Ismael: Médico. Homem negro, inescrupuloso e violento. Profundamente recalcado em função de sua cor, diz à filha (Ana Maria) que é branco e a cega para que não perceba a realidade. Da mesma forma, há indícios de que tenha cegado o irmão de criação, branco, por uma ardilosa troca de remédios. Ismael ama o branco, mas com violência, o que fica claro pelo isolamento a que submete a mulher para que ninguém a veja.
Virgínia:
Mulher de Ismael, branca, vítima da violência sexual do marido. Logo no início da trama, ela deseja o noivo da prima com quem é criada e se deixa possuir por ele. Ao descobrir a traição, a prima se enforca e a tia de Virgínia, para se vingar pela morte da filha, promove o estupro da sobrinha por Ismael. Virgínia desenvolve a arte da sobrevivência por meio da sexualidade, que é o que vai salvá-la no fim da trama.

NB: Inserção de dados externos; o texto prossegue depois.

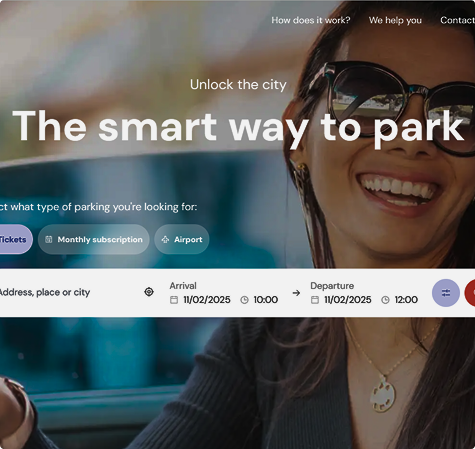
Task: Click the locate-me crosshair icon
Action: pos(149,292)
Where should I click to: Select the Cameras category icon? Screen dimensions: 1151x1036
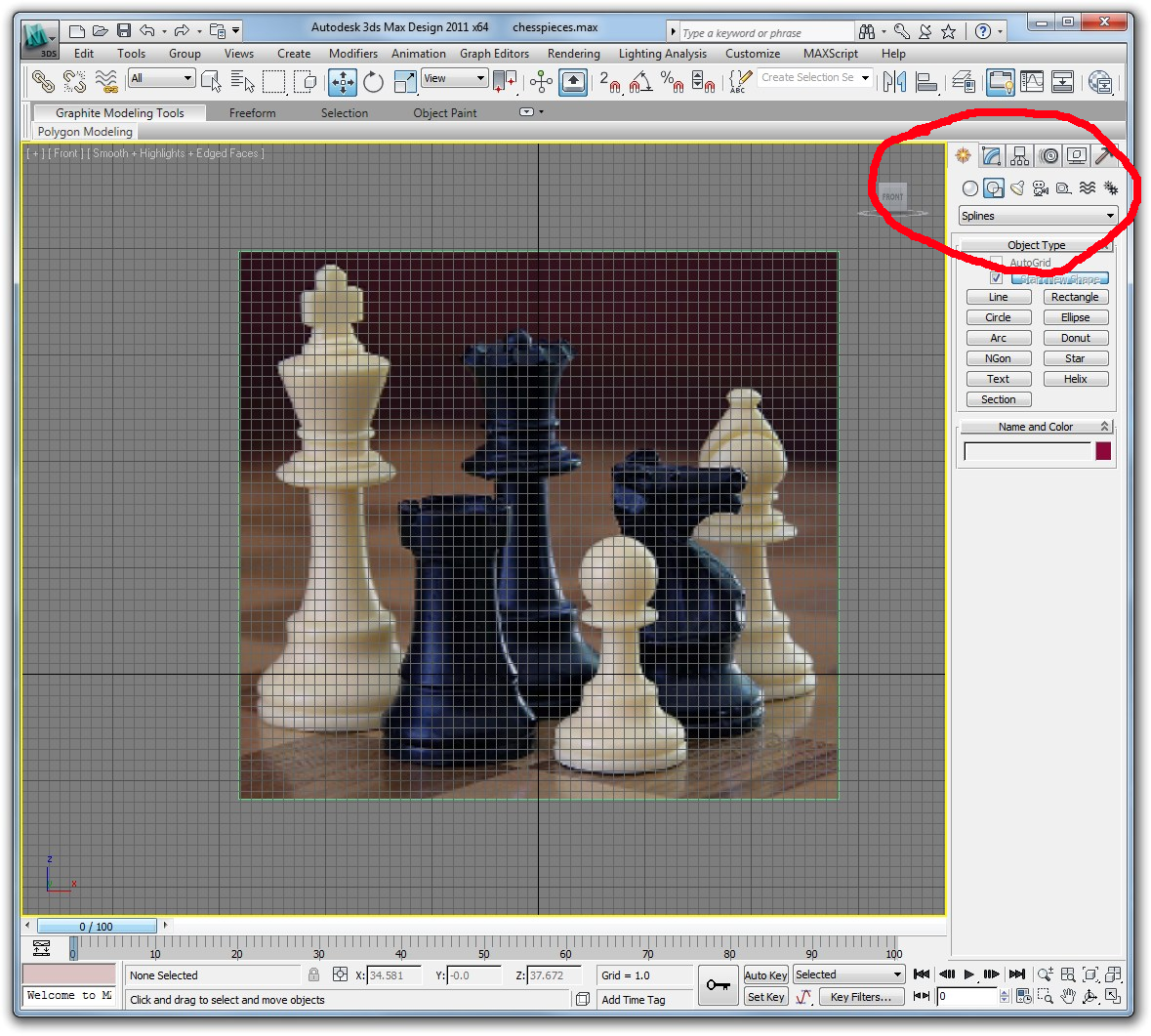point(1040,188)
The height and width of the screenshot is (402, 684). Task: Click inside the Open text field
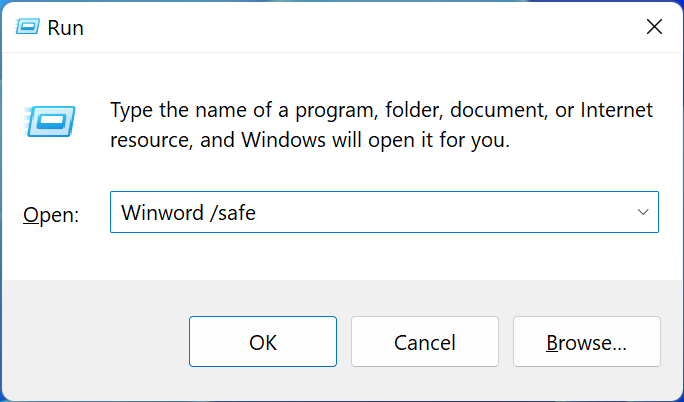pos(384,212)
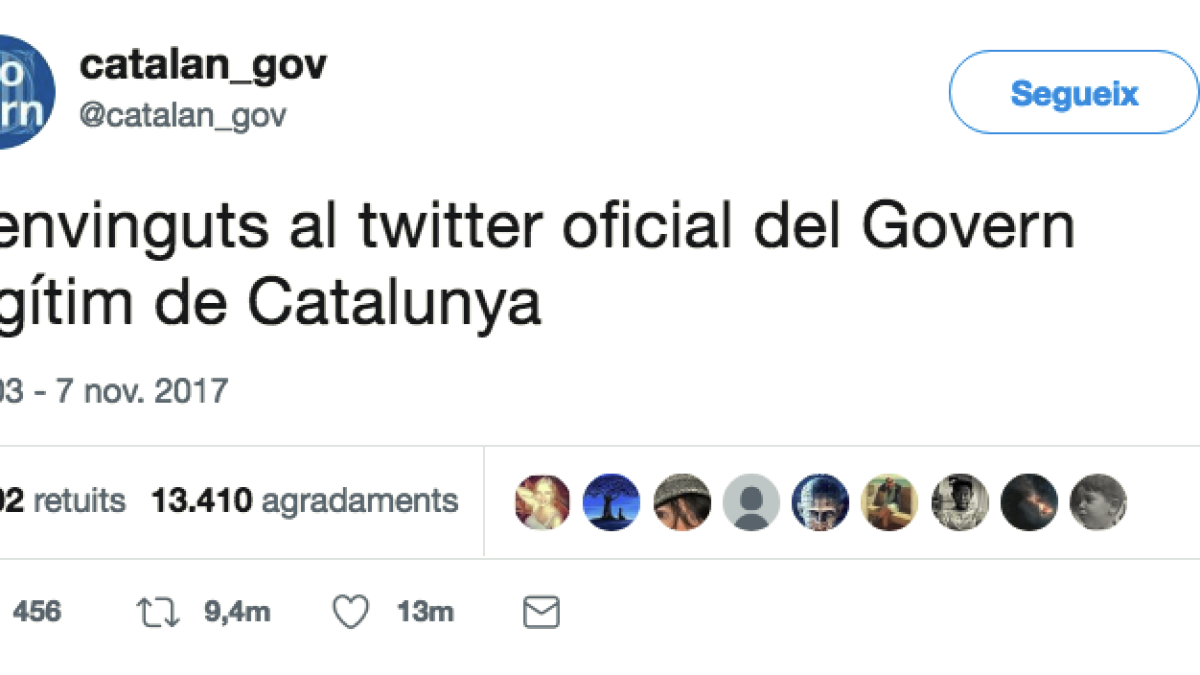Viewport: 1200px width, 675px height.
Task: Open the catalan_gov profile avatar
Action: click(x=24, y=92)
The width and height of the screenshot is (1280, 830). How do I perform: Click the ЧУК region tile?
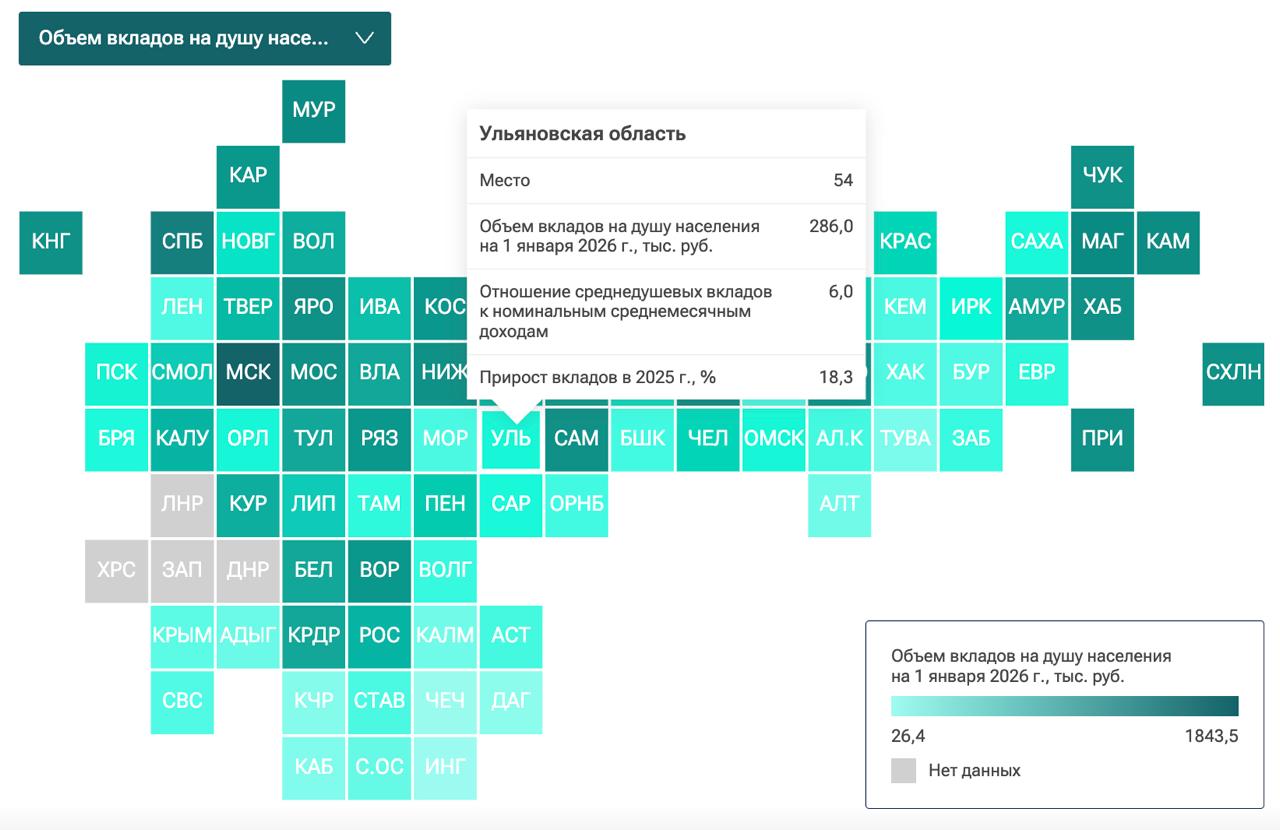click(x=1102, y=175)
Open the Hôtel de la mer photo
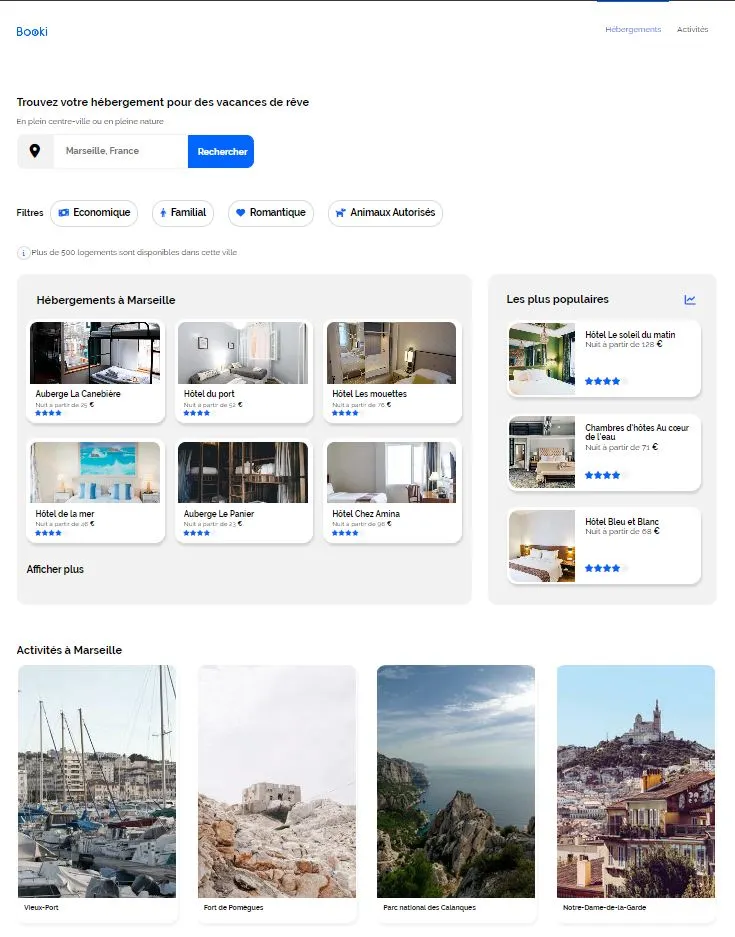Screen dimensions: 735x937 (95, 472)
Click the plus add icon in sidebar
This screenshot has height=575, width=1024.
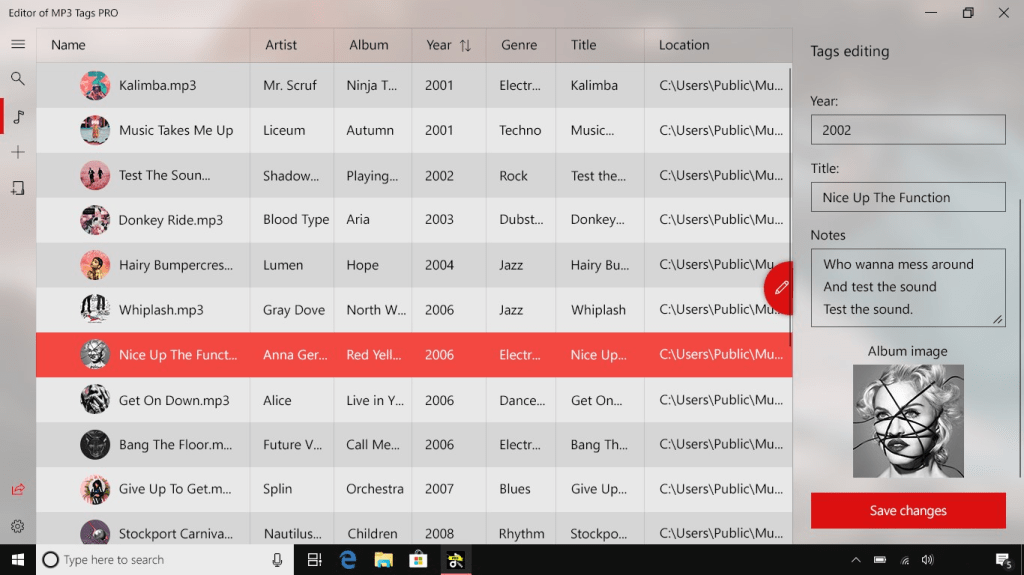coord(18,152)
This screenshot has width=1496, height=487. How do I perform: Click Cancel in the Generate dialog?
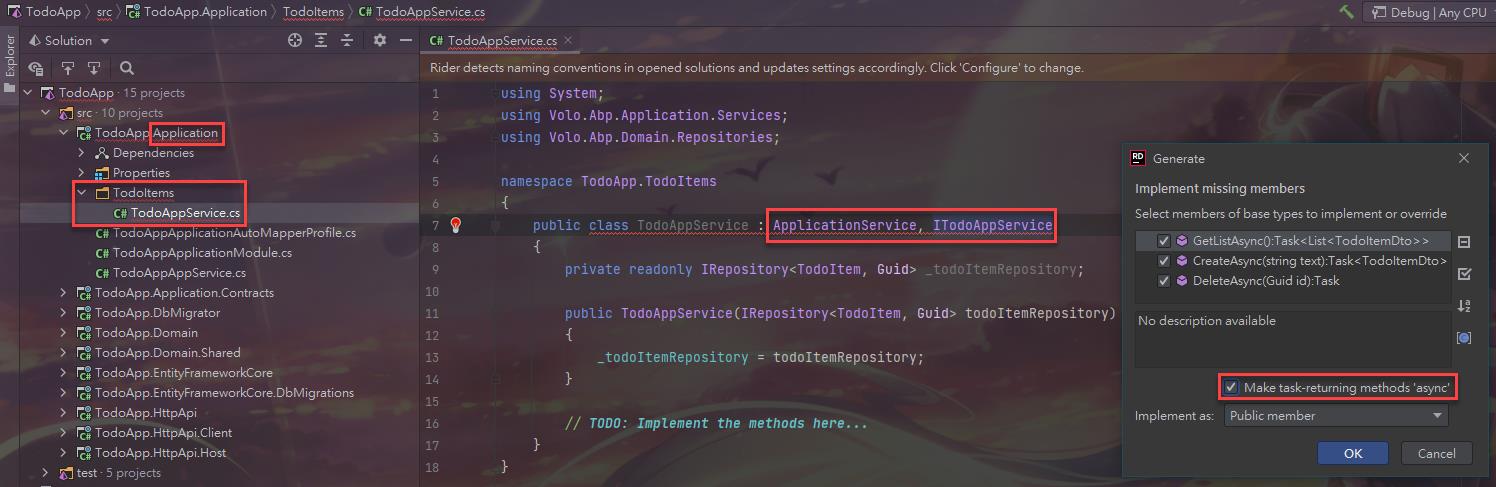coord(1436,453)
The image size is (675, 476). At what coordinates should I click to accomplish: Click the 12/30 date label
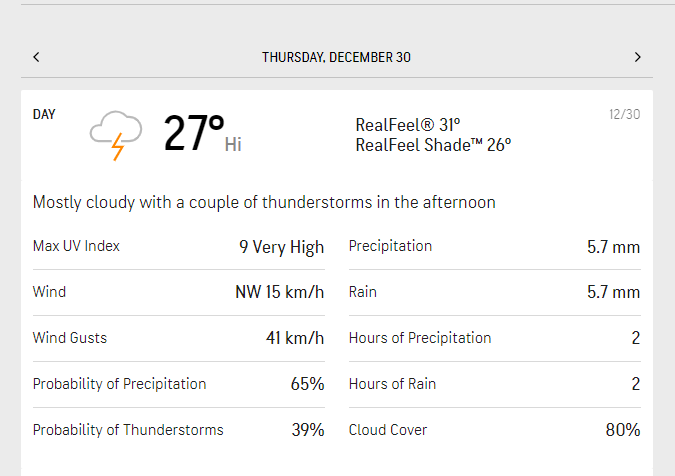click(x=624, y=114)
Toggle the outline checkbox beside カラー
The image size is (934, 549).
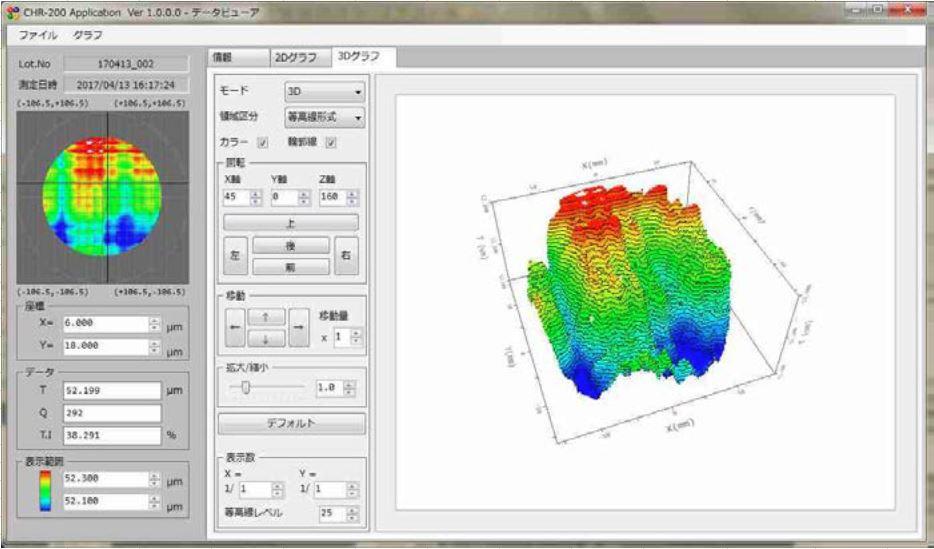[x=331, y=143]
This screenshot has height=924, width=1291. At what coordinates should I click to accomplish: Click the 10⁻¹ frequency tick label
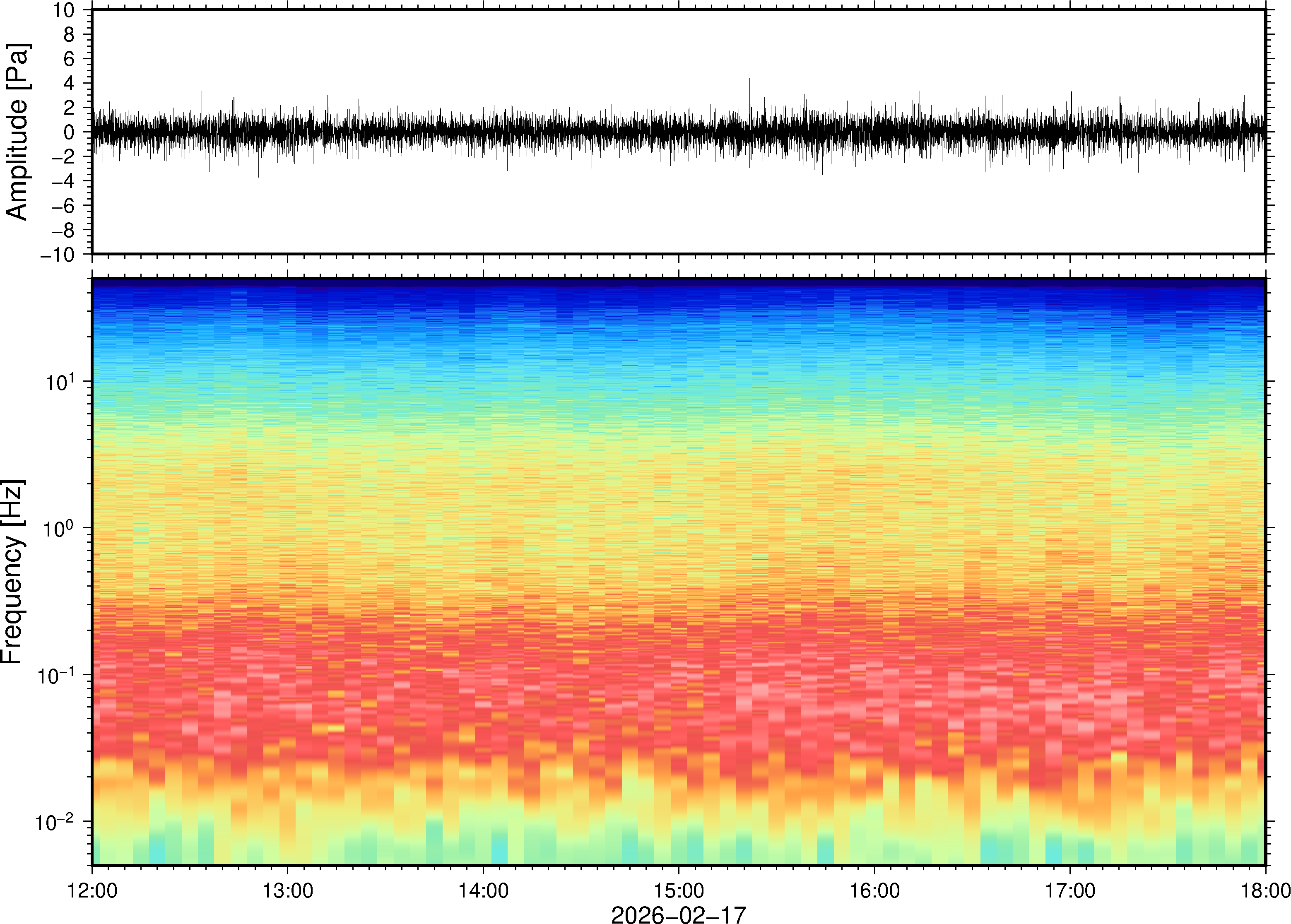pos(56,675)
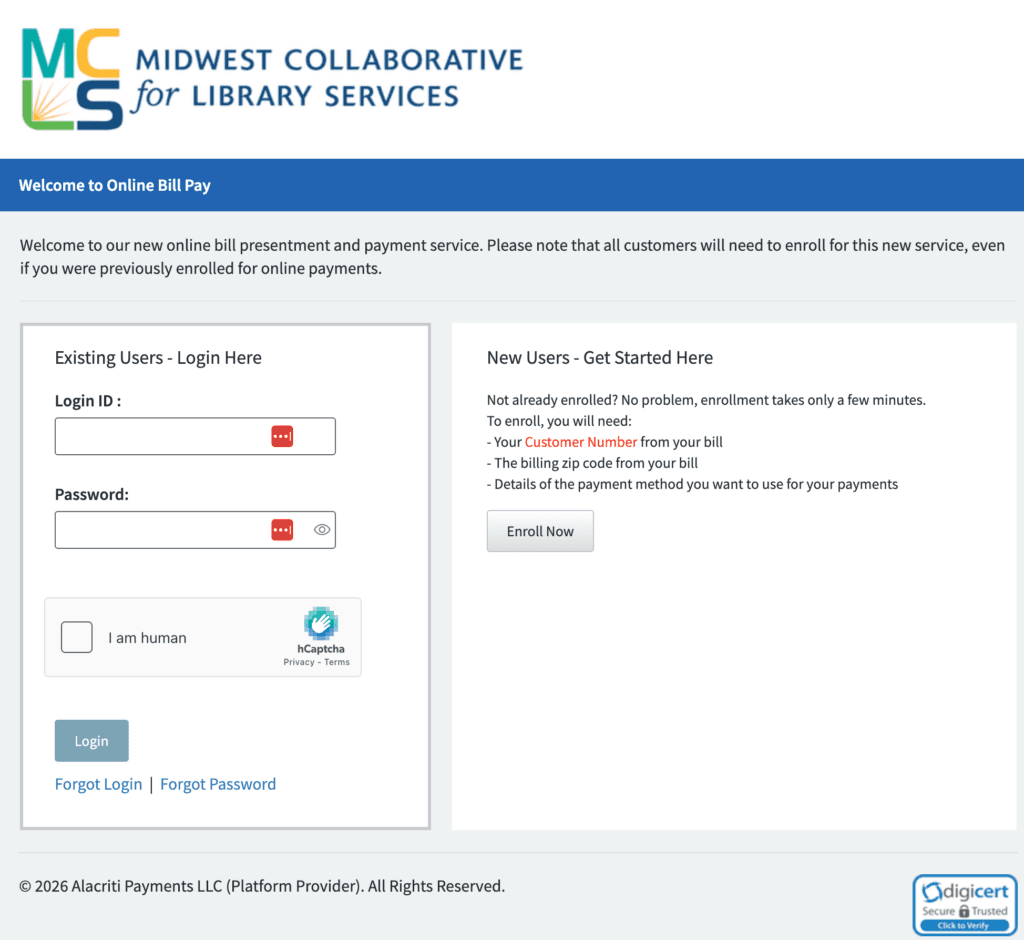Check the 'I am human' hCaptcha checkbox

(76, 637)
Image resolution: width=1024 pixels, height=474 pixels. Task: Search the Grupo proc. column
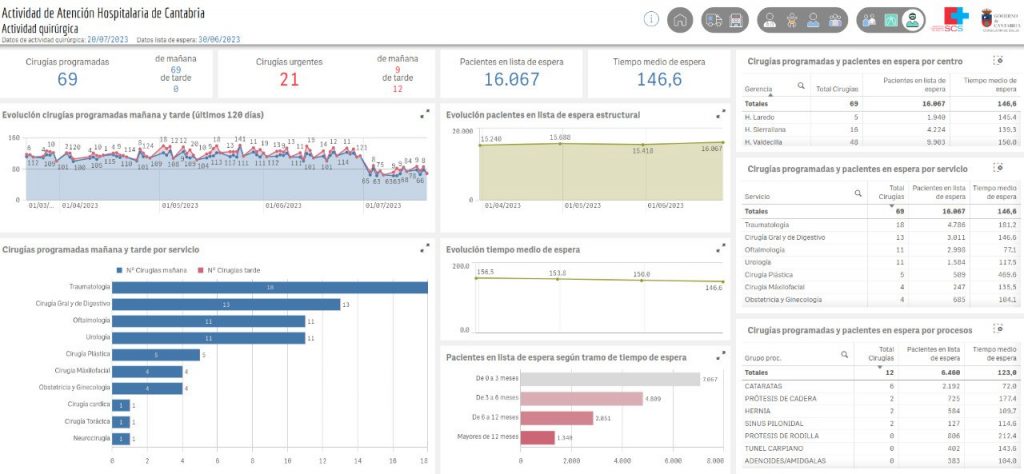[x=845, y=355]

Ana Maria: Filha branca de Virgínia, fruto de sua relação extraconjugal com Elias, irmão de criação de Ismael. Inexpressiva na obra, aparece apenas no terceiro ato. É enganada e abusada sexualmente por Ismael.
Elias: Irmão de criação de Ismael, branco. Tudo indica que foi cegado pelo irmão.
Tia (de Virgínia): Mulher vingativa, cruel e superprotetora das filhas.
Tempo
Não fica claro em que momento transcorre a história. Do segundo para no terceiro ato, há um hiato de aproximadamente 15 anos.

Espaço
Não há nenhuma referência à paisagem externa. Toda a história se passa no quintal, na frente e dentro da casa de Ismael.